The Dark
Horse ***
Dir: James
Napier Robertson. With: Cliff Curtis, James Rolleston, Kirk Torrance, Miriama
McDowell, James Napier Robertson, Wayne Hapi. 15 cert, 124 min
The Kiwi biopic The Dark Horse
opens with a hulking, shawled figure taking refuge from a rainstorm in an
antiques shop. Maintaining a furious stream-of-consciousness babble throughout,
he initiates an especially quickfire game of speed chess, swiftly drawing a
gawping crowd. The figure is Genesis Potini (Cliff Curtis), and if you were
confronted by a man built like Jonah Lomu yet displaying Kasparov-like levels
of mental agitation, you’d be compelled to gawp, too. James Napier Robertson’s
film forms a very decent attempt to pick up the pieces of this troubled yet
ultimately triumphant life and restore them to order before us.
One precedent here would be 1996’s Shine:
by all accounts, the bipolar Potini found reassurance in the chessboard’s
blacks and whites, much as the earlier film’s David Helfgott did in those of
the keyboard.
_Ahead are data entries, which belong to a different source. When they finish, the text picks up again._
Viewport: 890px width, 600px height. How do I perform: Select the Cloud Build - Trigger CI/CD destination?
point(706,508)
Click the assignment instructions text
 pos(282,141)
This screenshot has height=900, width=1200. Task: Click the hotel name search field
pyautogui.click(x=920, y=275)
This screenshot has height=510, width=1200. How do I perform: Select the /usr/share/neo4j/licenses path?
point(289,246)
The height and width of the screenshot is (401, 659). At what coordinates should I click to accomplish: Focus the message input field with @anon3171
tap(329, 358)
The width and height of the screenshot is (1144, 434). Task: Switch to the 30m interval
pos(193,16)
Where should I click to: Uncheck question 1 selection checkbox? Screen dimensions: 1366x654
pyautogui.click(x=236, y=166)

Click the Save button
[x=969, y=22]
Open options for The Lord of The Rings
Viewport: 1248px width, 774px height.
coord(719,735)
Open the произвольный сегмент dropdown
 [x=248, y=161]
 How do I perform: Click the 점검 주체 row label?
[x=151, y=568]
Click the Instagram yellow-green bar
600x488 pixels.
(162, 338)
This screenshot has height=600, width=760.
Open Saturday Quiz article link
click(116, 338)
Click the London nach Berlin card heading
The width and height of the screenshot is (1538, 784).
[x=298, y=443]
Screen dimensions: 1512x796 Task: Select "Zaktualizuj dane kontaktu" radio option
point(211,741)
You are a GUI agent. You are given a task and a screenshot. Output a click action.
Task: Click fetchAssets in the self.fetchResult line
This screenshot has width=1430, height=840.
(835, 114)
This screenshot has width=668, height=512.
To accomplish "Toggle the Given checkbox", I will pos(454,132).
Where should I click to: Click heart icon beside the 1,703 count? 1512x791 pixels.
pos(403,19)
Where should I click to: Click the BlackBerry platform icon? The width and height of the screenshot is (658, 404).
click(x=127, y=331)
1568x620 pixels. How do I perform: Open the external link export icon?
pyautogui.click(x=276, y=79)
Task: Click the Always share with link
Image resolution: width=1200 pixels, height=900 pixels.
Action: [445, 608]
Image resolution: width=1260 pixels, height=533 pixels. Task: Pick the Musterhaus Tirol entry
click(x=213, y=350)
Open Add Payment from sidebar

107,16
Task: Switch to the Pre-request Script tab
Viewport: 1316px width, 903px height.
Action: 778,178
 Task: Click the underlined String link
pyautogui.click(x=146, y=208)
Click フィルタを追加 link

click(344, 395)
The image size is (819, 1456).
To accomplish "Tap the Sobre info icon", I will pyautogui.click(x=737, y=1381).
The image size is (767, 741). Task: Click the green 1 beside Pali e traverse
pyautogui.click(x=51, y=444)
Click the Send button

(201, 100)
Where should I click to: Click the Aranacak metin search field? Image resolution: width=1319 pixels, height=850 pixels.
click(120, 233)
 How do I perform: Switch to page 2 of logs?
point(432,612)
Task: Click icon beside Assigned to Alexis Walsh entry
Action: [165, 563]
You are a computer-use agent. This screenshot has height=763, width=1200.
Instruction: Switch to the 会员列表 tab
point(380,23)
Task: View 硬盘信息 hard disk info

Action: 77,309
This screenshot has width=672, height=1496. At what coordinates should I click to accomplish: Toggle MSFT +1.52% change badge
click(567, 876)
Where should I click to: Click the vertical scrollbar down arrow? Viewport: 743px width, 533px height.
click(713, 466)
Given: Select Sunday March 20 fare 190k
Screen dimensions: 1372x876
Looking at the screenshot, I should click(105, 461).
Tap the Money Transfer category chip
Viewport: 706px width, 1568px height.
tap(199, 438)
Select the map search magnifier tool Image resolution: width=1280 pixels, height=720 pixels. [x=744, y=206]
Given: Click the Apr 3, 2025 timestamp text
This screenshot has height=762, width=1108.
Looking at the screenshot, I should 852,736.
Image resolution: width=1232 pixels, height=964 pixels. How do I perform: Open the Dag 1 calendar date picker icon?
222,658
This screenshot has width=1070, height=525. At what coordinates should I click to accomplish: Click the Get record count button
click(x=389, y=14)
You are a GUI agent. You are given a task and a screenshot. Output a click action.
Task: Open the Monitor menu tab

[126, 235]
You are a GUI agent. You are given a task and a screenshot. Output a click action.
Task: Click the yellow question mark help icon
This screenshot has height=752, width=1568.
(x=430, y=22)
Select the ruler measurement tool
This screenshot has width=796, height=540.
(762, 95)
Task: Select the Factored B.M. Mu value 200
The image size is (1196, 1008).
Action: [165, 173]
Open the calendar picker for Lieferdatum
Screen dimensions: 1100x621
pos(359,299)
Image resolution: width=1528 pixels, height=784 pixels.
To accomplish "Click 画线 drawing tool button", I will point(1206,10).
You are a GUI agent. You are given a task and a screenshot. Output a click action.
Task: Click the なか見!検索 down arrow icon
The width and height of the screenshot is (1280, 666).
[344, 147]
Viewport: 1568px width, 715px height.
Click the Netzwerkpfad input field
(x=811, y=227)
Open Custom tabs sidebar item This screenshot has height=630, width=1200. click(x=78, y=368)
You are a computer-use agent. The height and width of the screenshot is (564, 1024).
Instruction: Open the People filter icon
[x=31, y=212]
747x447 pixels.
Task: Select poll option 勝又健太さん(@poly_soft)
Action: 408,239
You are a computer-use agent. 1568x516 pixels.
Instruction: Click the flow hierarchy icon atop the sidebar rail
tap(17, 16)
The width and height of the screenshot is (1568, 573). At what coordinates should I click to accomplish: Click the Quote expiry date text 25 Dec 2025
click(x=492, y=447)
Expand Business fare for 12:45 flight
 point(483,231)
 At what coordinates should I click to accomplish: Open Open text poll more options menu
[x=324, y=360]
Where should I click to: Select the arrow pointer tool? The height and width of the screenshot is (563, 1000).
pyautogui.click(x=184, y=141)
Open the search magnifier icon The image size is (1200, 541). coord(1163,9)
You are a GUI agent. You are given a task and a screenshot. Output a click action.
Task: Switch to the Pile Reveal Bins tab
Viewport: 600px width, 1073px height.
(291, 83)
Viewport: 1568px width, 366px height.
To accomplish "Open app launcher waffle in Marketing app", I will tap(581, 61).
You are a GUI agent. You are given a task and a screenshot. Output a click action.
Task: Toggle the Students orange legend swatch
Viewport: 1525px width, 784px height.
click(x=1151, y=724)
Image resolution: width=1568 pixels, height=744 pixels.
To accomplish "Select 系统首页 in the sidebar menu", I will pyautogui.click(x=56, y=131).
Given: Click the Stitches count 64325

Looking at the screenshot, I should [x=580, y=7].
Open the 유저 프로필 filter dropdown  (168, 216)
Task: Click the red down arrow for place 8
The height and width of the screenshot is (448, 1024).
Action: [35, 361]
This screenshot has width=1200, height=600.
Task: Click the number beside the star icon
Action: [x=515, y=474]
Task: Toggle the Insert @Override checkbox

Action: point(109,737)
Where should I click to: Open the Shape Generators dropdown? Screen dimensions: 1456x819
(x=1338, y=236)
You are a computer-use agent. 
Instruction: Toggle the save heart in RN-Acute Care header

Yet Robertson has another, useful angle, grasping Potini’s
outsider status as a way into a macho strain of Maori culture. If the mind
turns to that 1994 breakthrough Once Were
Warriors during early scenes in the dead-end halfway house Potini shares
with his gang-affiliated brother (Wayne Hapi), that’s partly because so few
representations of Maori life have reached us since then, partly because the
milieu is evoked with equal conviction.
We fear contrivance setting in when Genesis the gentle giant starts
coaching local youngsters ahead of the New Zealand Junior Chess Championship –
nudging them, as us, towards an understanding there are peaceable ways to wage
war – yet the drama proves far less schematic than expected. (Not least during
the final showdown, where Genesis’s mutterings start to irk the judges.)
Robertson gives himself and his actors time to ponder the board and build
convincing relationships and tensions: he’s especially deft around his younger
performers, allowing them to register as distinct, often defiant personalities
– pawns with a purpose.
Such projects have, however, to be organised around a king – and
Robertson finds one in Curtis, oft cast for ethnically indeterminate villainy (Training Day), yet wearing his heaviness
lightly here, letting us hear the pills rattling inside the bulk. The Dark Horse isn’t blind to the
stigmas attached to schizophrenia – it notes community elders’ resistance to
having a shaven-headed transient watch over their offspring – but it’s also
careful to place Genesis in his rightful context, as one among many influences,
several far less stable than he. After a week of troubling mental health
narratives elsewhere, it’s a relief to encounter one this enlightened, and enlightening.
The Dark Horse opens in selected cinemas from today.